Para minha surpresa e preocupação, descobri que não.
O viés político adotado pelo diretor para contar a história não consta do livro, o qual tem o formato quase de um diário de guerra, sem que o protagonista entre em qualquer tipo de consideração política sobre os motivos e propósitos do conflito. Já nessa primeira versão cinematográfica alemã da história de Remarque – as outras duas são americanas, uma de 1930 e outra de 1979 - o diretor e roteirista Edward Berger opta por uma narrativa cujo fio condutor são as negociações de paz travada entre os altos comandos da Alemanha e da França, tendo como pano de fundo a carnificina que se desenvolvia nos campos de batalha.

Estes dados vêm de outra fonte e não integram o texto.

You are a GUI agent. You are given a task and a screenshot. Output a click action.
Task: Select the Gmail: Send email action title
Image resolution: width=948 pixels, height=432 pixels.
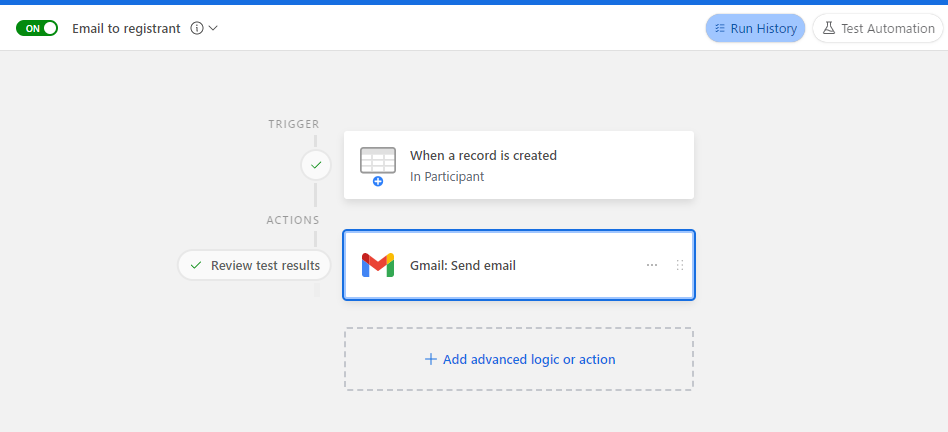463,265
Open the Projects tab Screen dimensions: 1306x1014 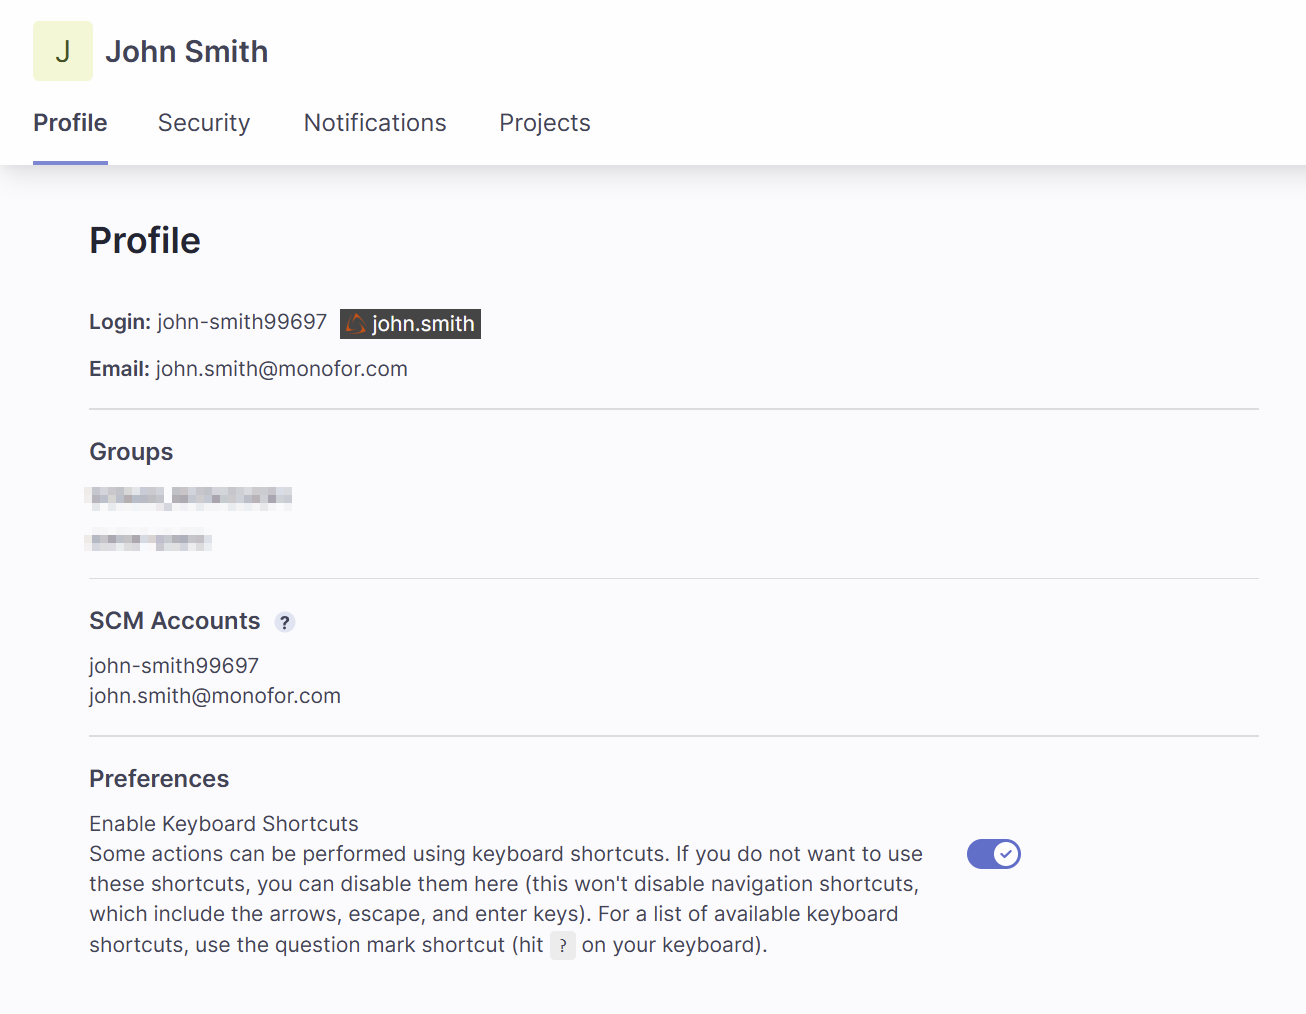(545, 123)
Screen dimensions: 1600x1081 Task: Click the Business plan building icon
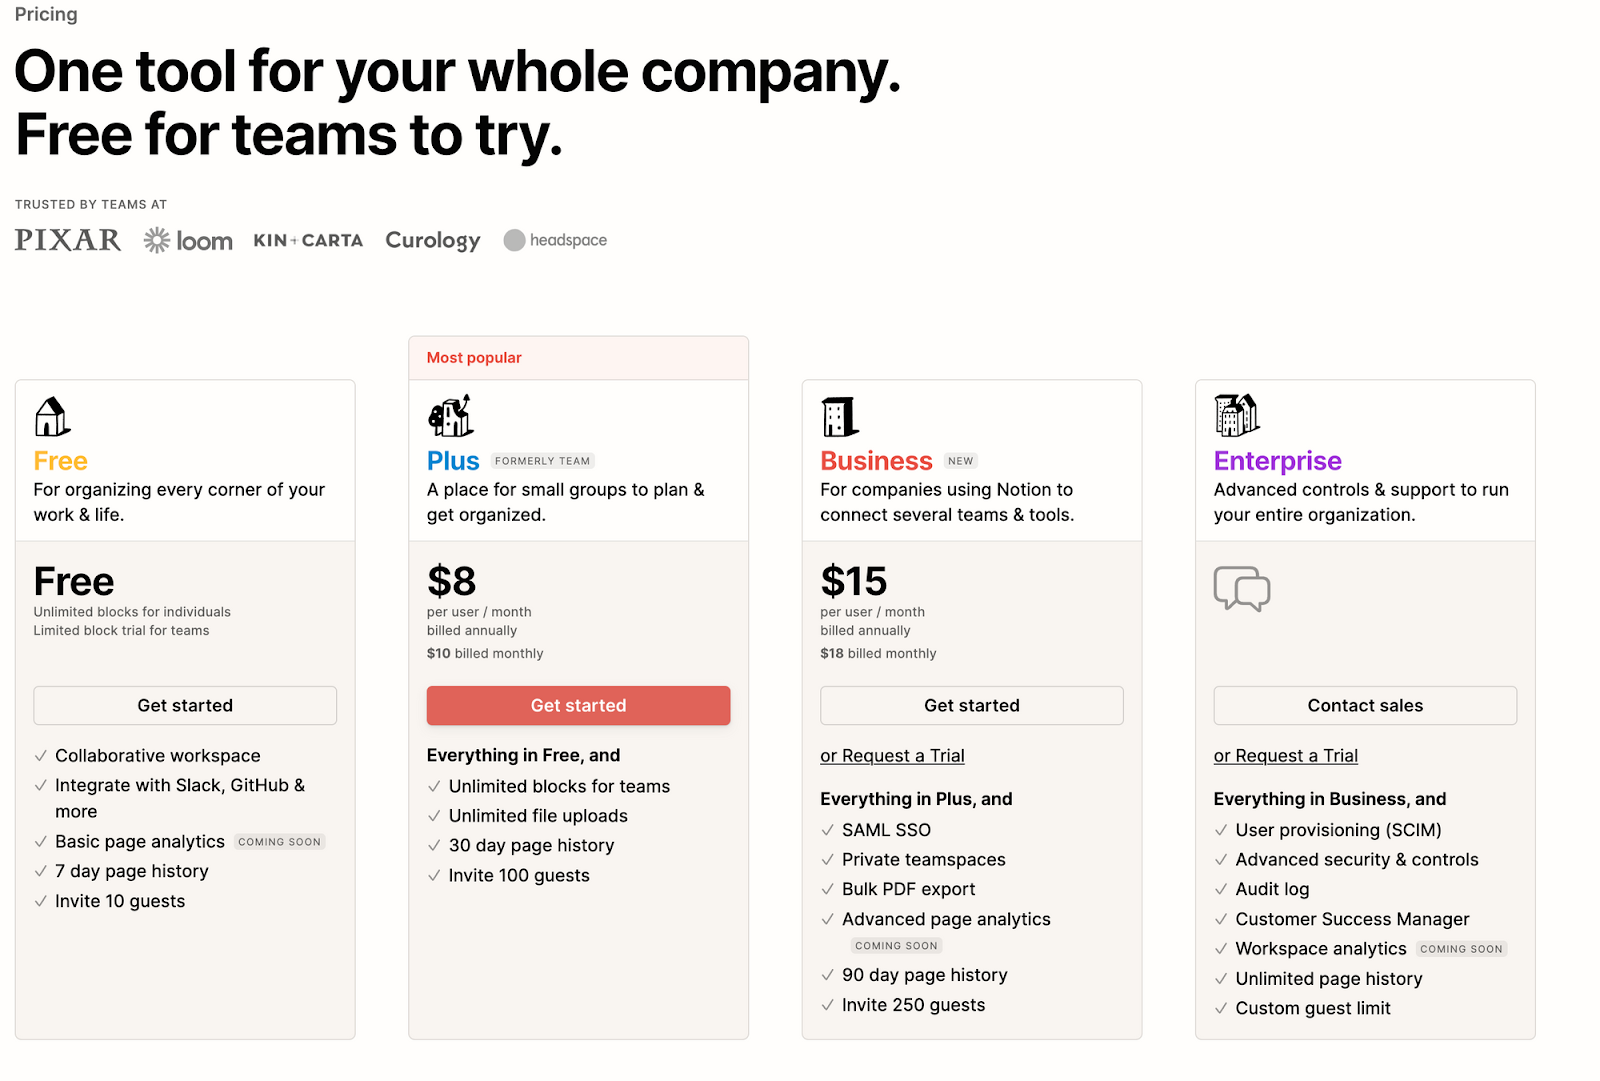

Conhecida como uma guerra de trincheiras, a 1ª Guerra Mundial foi uma guerra de violência brutal e é sob a estética da violência absurda e sem sentido, que o diretor constitui o pano de fundo sobre o qual se desenvolvem as negociações de paz, entre uma Alemanha boazinha, preocupada com as baixas que ocorriam nos campos de batalha e uma França malvada, arrogante e indiferente à carnificina. França que impõe suas condições de paz, a rigor uma capitulação total da Alemanha, dando a delegação alemã apenas 3 dias para aceitar seus termos, sem qualquer possibilidade de discussão. Premido pelas circunstâncias e a derrota iminente, a delegação acaba aceitando as condições impostas, tendo como cenário – e esse é o principal motivo das minhas preocupações – aquele que viria se tornar justamente um símbolo da supremacia nazista sobre a França durante a 2ª Guerra Mundial: o trem onde as negociações ocorriam. O mesmo local onde anos depois Hitler faria questão de impor as suas condições à França derrotada. Cena essa, que a meu ver, ofusca todo o filme, já que sendo a primeira versão alemã da história, contada com raro realismo e maestria por Remarque, ele mesmo um veterano de guerra, é carregada de um forte simbolismo, a ponto de a sensação que tive ao assistir ao filme pela primeira vez, que este se prestava a uma justificativa do que viria acontecer depois.
Estaria o diretor imbuído desse espírito e consciente do efeito que produziria ao dar ênfase a essa cena, em detrimento da história contada por Remarque? A pergunta se impõe porque, sendo uma obra baseada em outra, não há no livro qualquer menção às negociações de paz que se travavam entre os altos comandos, muito menos alusão ao trem de Compiègne onde os termos do acordo de paz seriam assinados. Nem poderia ser diferente, pois se assim fosse, além das inegáveis qualidades literárias que o livro tem, Remarque poderia ainda granjear a fama de visionário, dado que o livro foi publicado em 1929, nada mais, nada menos do que 11 anos antes da rendição da França perante a Alemanha nazista, em 22 de junho de 1940, muito antes, portanto, de o famigerado trem adquirir o simbolismo que passaria a ter depois da vingança de Hitler. Ou seja, a linha adotada pelo diretor para contar essa história é de sua exclusiva responsabilidade.
Considerando ser esta a primeira versão alemã da história e a projeção que o filme ganhou, após ser premiado na cerimônia do Oscar de 2023, com a estatueta de melhor filme estrangeiro, causa preocupação que o diretor tenha optado por uma linha narrativa que funciona quase como uma justificativa para as atrocidades, em escala ainda muito maior, que viriam a ser cometidas depois. Afinal, Hitler também foi um veterano de guerra e assim como muitos dos personagens retratados no filme também sofreu seus horrores. É inevitável essa associação quando o diretor conjuga as duas narrativas: a dos horrores nos campos de batalha com as negociações de paz, conduzidas de forma implacável pelos franceses. Para quem conhece a história, uma versão muito perigosa, sobretudo nesses tempos de ascensão da extrema direita em todo mundo, inclusive na Alemanha, servindo a concessão do Oscar, prêmio máximo da Academia de Artes e Ciência Cinematográficas Americana, como um selo de qualidade, validador dessa versão enviesada dos fatos.
Não teriam os membros da Academia se dado conta do simbolismo por trás das cenas do trem, onde anos depois, Hitler infligiria aos franceses a sua vingança pelos horrores da 1ª Guerra? Ou a Academia teria feito vistas grossas para essa versão subvertida do livro de Remarque, dado as contradições dos EUA, também ele às voltas com as investidas da extrema direita?